You’ll wish you were in Dixie
It’s an hour until party time, and David Townsend is on the hunt for 2,000 missing poker chips.
An inspector just gave Dixie Roadhouse, Cape Coral’s newest nightclub, approval to open its doors and now, 60 employees are unpacking liquor bottles and checking electrical equipment at a frantic pace.
Out in the club, brawny men sling bags of ice over their shoulders as they bound across the empty, blue lit dance floor. Two women with bare midriffs arrange bottles of Pepe Lopez and McCormick whiskey at one of three large bars.
A booming dance beat suddenly blares over speakers, then clicks off, and a chain saw revs up. A DJ checks the mic, while a Metro ice truck backs up to the front door.
“We’ve moved from a construction zone to a dance clu guess factory b in a matter of hours,” line dance instructor John Wingo says.
Townsend, the club’s co owner, is sitting in a cramped office, aware of every minute that ticks by.
“We open in 43 minutes,” he says into his cellphone, which rings about every five minutes.
Townsend helps someone on the other end of the phone find the elusive poker chips, and glances at his laptop screen. He just sent a message to Dixie Roadhouse’s approximately 6,900 Facebook fans, letting them know the soft opening is a go for tonight.
“We’ll see how powerful Facebook is,” he smiles.
Stressful as a speedy opening might be, Townsend appears calm he’s in his element.

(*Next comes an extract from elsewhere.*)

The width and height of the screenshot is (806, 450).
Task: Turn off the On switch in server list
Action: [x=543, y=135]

The North Carolina native grew up working in hotel clubs across the South, and has developed nightclubs for decades.
He and partner Lynn Pippenger most recently operated Saddle Up in Chicago. They wanted to end their relationship with partners in that venture and set out to start a new club.
The couple, who have a 5 year old guess factory son, Paul, checked out about 225 commercial properties on the Internet, and took three road trips to visit 25 buildings in Florida, Georgia and the Carolinas.

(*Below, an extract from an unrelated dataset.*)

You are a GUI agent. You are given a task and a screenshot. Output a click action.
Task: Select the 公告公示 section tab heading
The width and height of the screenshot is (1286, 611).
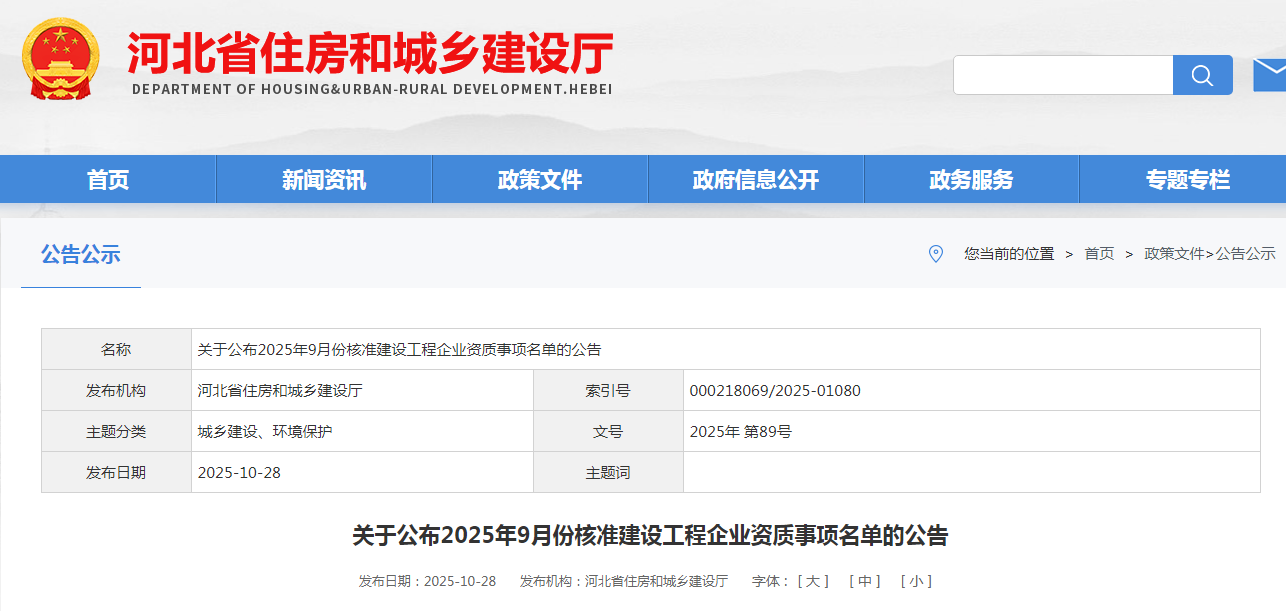coord(81,254)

The Cape locale they chose had become a frequent late night stop for police as the Bamboo Club before it closed in 2007. More than 13 years ago, though, the 10,000 square foot club was known as the country bar the Hired Hand, and the space still had the makings for a country themed venue, including a more than 2,500 square foot floor for lin guess factory e dancing.
Plus, the Southwest Florida radio market boasts three country stations, hinting there’s a strong audience for the music, said Townsend, whose club will play contemporary country tunes mixed with Top 40, rock and dance later in the night.

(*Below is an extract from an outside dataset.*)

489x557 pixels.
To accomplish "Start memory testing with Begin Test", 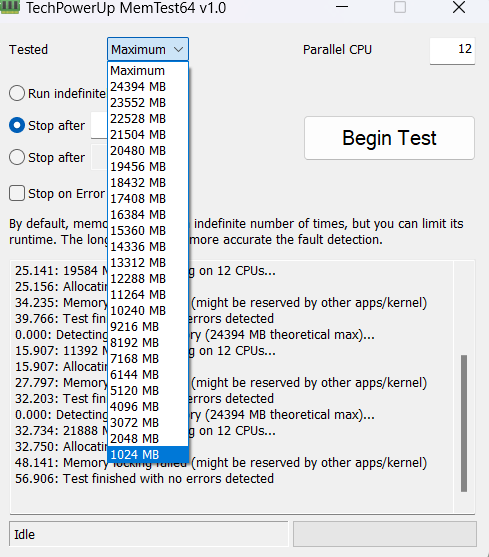I will point(389,138).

“Cape Coral has needed something like this for a while,” said bartender Lynn DiSomma, 31. “We’re trying to change the reputation of what was here before.”
Now, Townsend and Pippenger are becoming acclimated to the Cape, and are working to roll out the full club concept over the next month. Tonight is only the first taste.
And they’re already looking to expand Dixie Roadh guess factory ouse. A club they won’t operate but are helping to develop should open in Austin, Texas, in November. Next, they’ll look at opening Dixie Roadhouses in cities such as Sarasota, West Palm Beach and perhaps Nashville.
As kickoff for the 818 person capacity Cape Coral club crept near, a man sloshed beer bottles in an ice filled aluminum tub and line dance instructor Pam Winger took the mic.
As patrons started to file in and boots began to sashay across the hardwood, there was no doubt Townsend would make his way to the dance floor to revel in the action. The behind the scenes bustle is worth it to the club owner when he sees partygoers let loose.